● Given instruction: Reproduce the records from the line containing "Task: Click the back arrow navigation icon" through the end of the records, including both ends, and leave the pictures out of your answer.

● Given data:
╭──

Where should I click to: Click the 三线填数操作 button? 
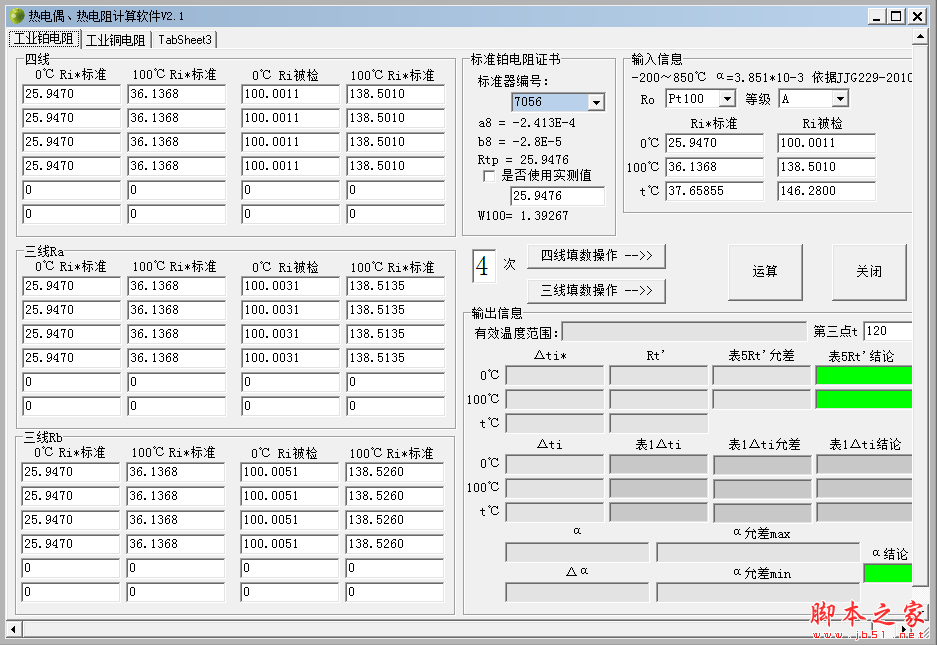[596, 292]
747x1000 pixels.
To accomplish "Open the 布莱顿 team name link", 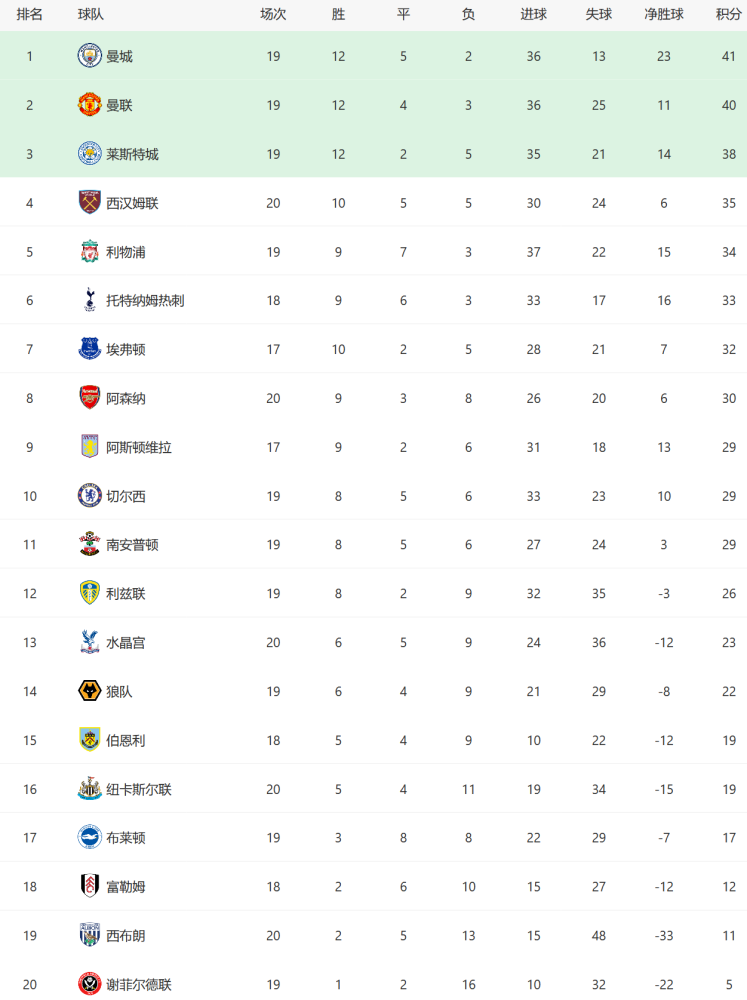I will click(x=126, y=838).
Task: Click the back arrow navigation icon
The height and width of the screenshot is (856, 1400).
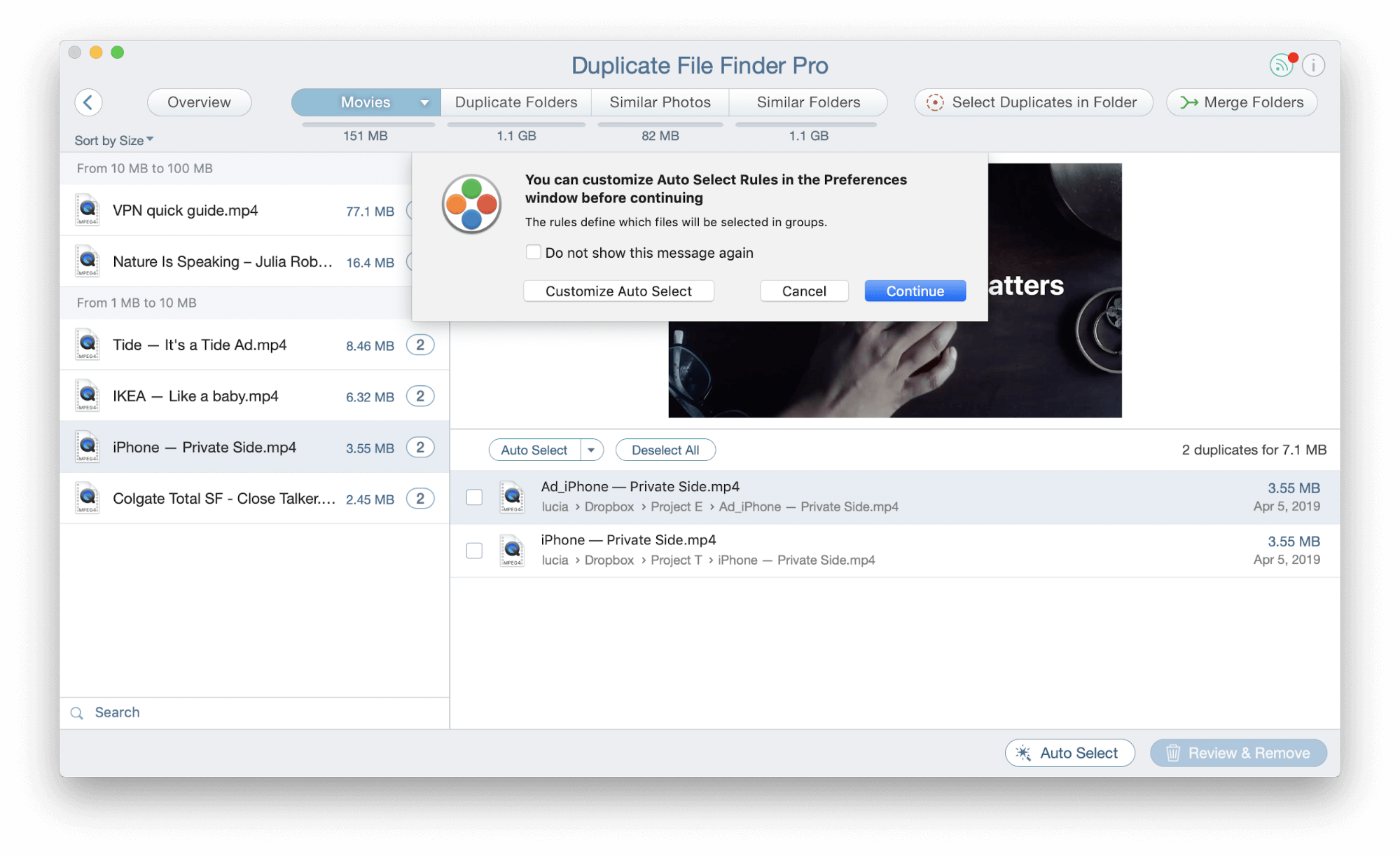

╰──

● Output for this task:
Task: Click the back arrow navigation icon
The height and width of the screenshot is (856, 1400).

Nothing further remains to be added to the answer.